[Opening Text section section]
By Deborah Onyofufeke, Abuja

The President-elect Bola Ahmed Tinubu has replied to the Peoples Democratic Party (PDP) presidential candidate in the February 2023, election.

Tinubu in a counter-affidavit, sought that Atiku’s live broadcast application of the petition tribunal be dismissed by the Presidential Election Petition Court (PEPC).

Speaking through his legal team, led by Wole Olanipekun (SAN), Tinubu described Atiku’s application as an abuse of court processes.

He added that the court was not a soapbox, rostrum, or theatre where public entertainment should be entertained.

Tinubu’s team added that the application was otiose, unnecessary, time-wasting, most unusual, and most unexpected, especially coming from a group of petitioners who should be praying for an expeditious trial of their petition.

“Beyond all these, it is our submission that the court of law must and should always remain what it is, what it should be, and what it is expected to be: a serene, disciplined, hallowed, tranquil, honourable, and decorous institution and place,” they added.

They urged the court to dismiss the application, adding that the relief sought by the applicants was not one that the court could grant.

They also said the application relates to the policy formulation of the court, which is outside the PEPC’s jurisdiction as constituted.
[Closing Text section section]
**Task set:**
1. In the news report on Tinubu's counter-affidavit, who led Tinubu's legal team?
2. Reproduce the part of the news report on Tinubu's counter-affidavit starting with "Tinubu in a" and going on through "Petition Court (PEPC).".
3. Write the next part of the news report on Tinubu's reply to Atiku's live broadcast application, following on from its last sentence.
[Opening Records provided section]
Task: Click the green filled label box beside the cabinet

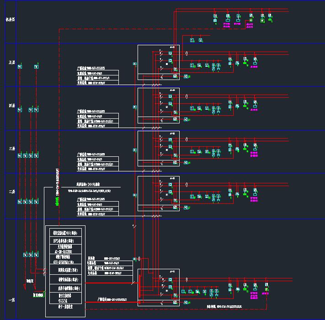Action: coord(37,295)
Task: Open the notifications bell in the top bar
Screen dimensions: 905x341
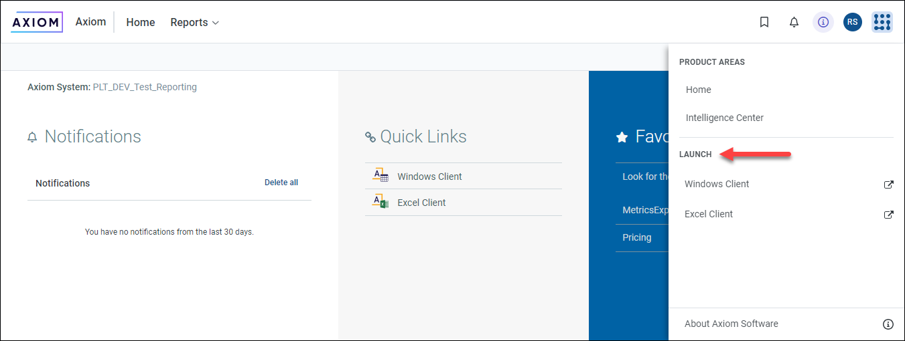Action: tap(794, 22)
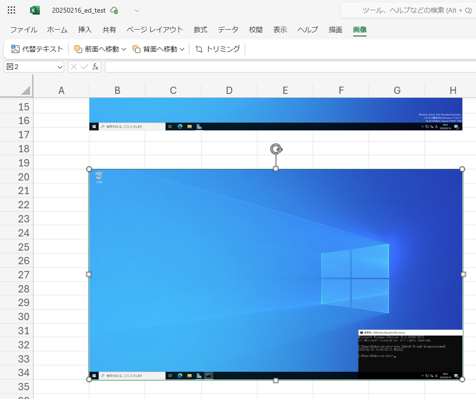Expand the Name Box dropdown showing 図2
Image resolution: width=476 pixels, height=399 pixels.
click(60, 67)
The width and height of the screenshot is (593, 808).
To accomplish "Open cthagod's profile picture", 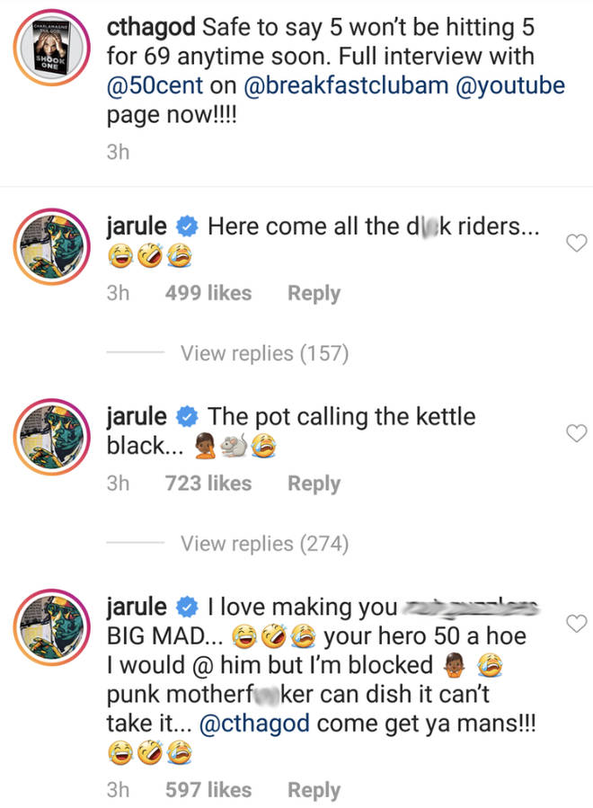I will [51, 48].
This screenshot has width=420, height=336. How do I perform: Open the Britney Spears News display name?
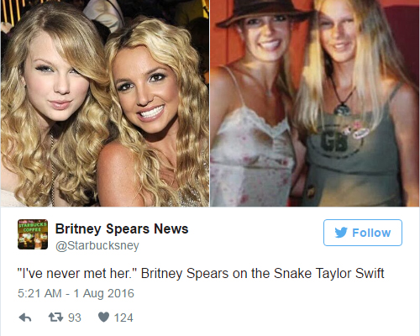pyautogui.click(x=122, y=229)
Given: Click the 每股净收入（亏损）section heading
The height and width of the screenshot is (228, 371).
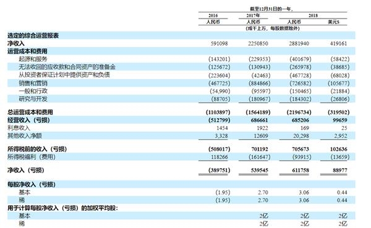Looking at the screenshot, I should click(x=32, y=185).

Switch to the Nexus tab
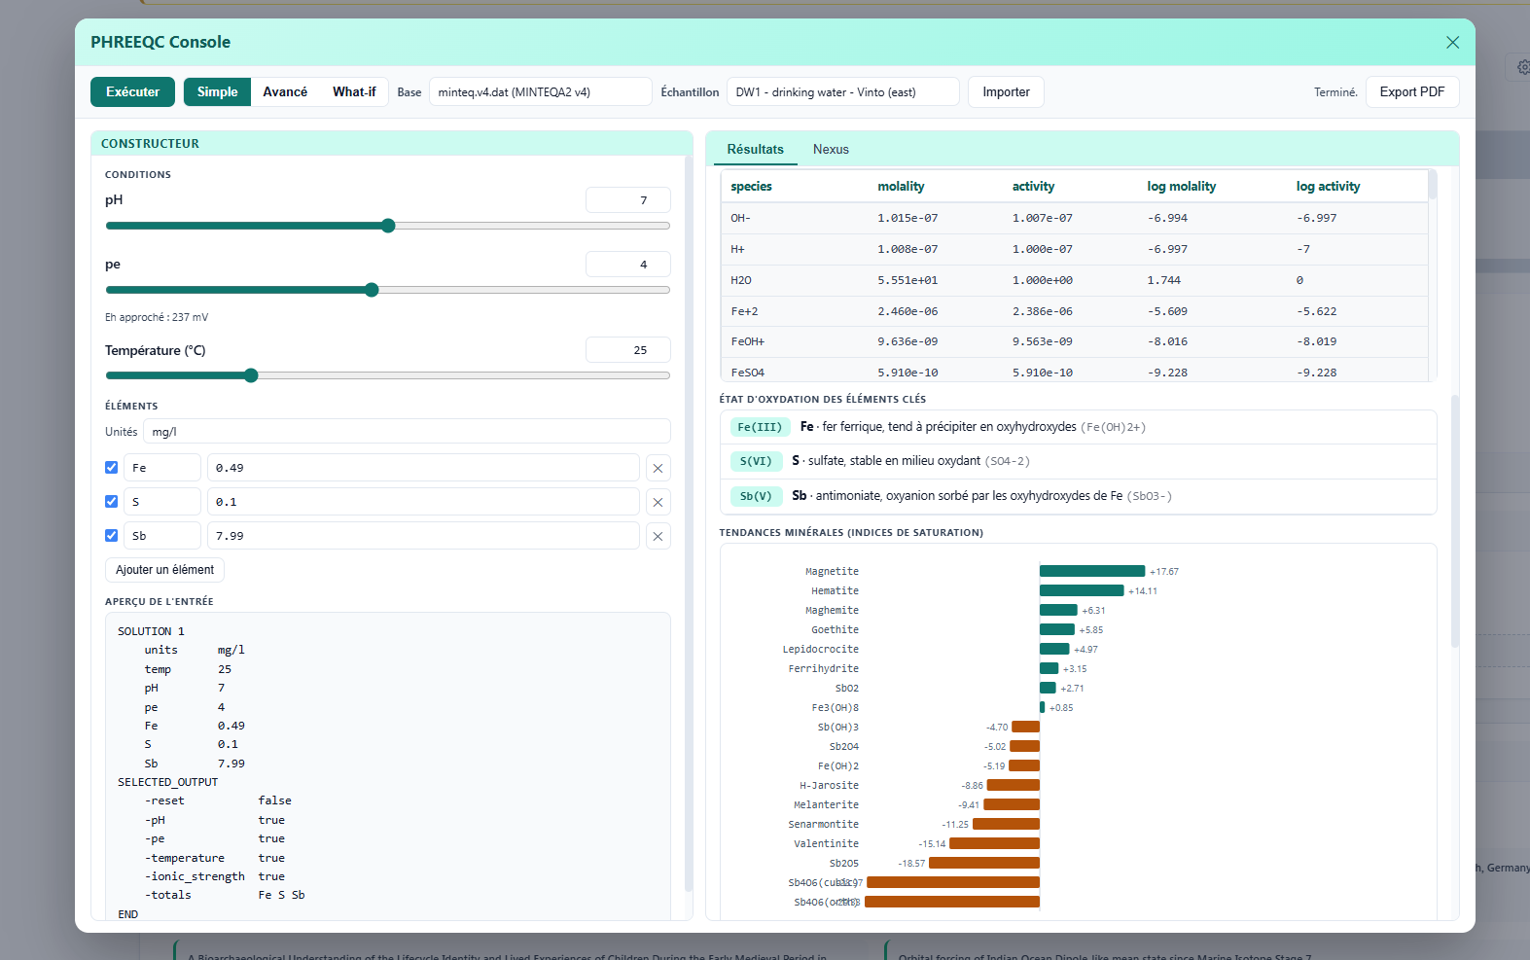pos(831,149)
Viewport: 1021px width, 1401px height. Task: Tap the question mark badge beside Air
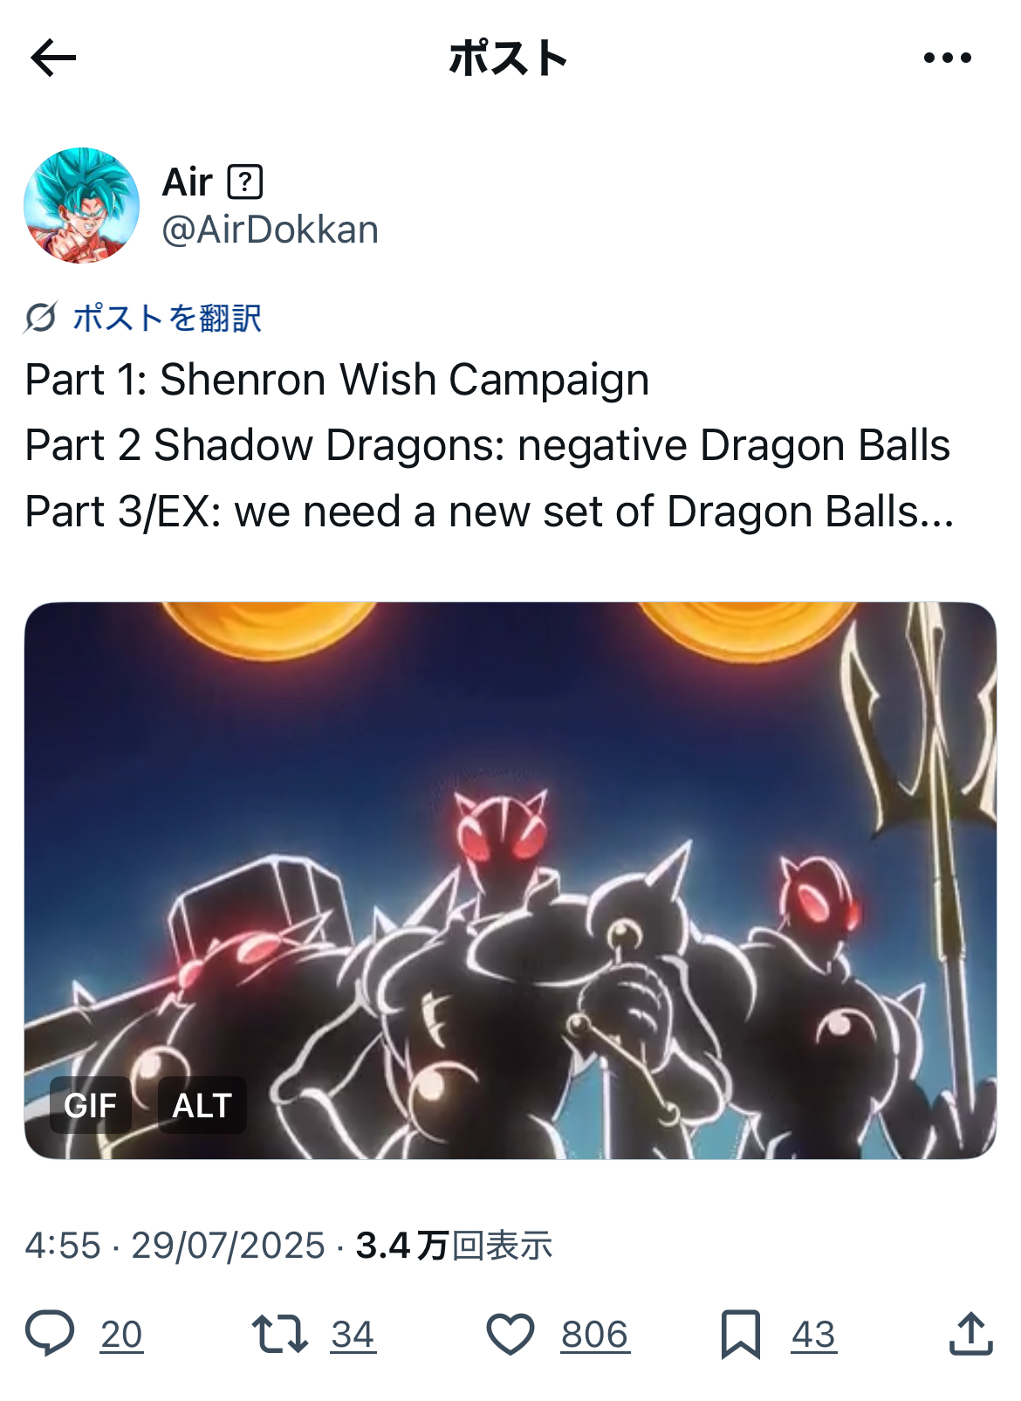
[Closing Records provided section]
[Opening Records provided section]
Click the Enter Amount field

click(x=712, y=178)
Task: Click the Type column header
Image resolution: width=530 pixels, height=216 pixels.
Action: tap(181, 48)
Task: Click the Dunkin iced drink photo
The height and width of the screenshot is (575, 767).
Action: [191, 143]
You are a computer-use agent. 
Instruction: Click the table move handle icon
[Closing Records provided section]
**List of answers:**
1. Wole Olanipekun (SAN)

2.
Tinubu in a counter-affidavit, sought that Atiku’s live broadcast application of the petition tribunal be dismissed by the Presidential Election Petition Court (PEPC).

3.
“The application also touches on the powers and jurisdiction invested in the President of the Court of Appeal by the Constitution, over which this honourable court as presently constituted cannot entertain,” they said.

They argued that the application is aimed at dissipating the judicial time of the court, noting that the application does not have any bearing on the petition filed by the petitioners.

Tinubu’s respondents criticised the applicants’ reference to the fact that virtual proceedings were permitted during the COVID-19 pandemic in an attached written address.

They also argued that Atiku and PDP failed to draw the court’s attention to the fact that practise directions for the exercise had been issued by the respective courts.

Noting that the application invites the court to make an order that it cannot supervise.

They, however, noted that the position of the law remains, and the court, like nature, does not make an order in vain or an order which is incapable of enforcement.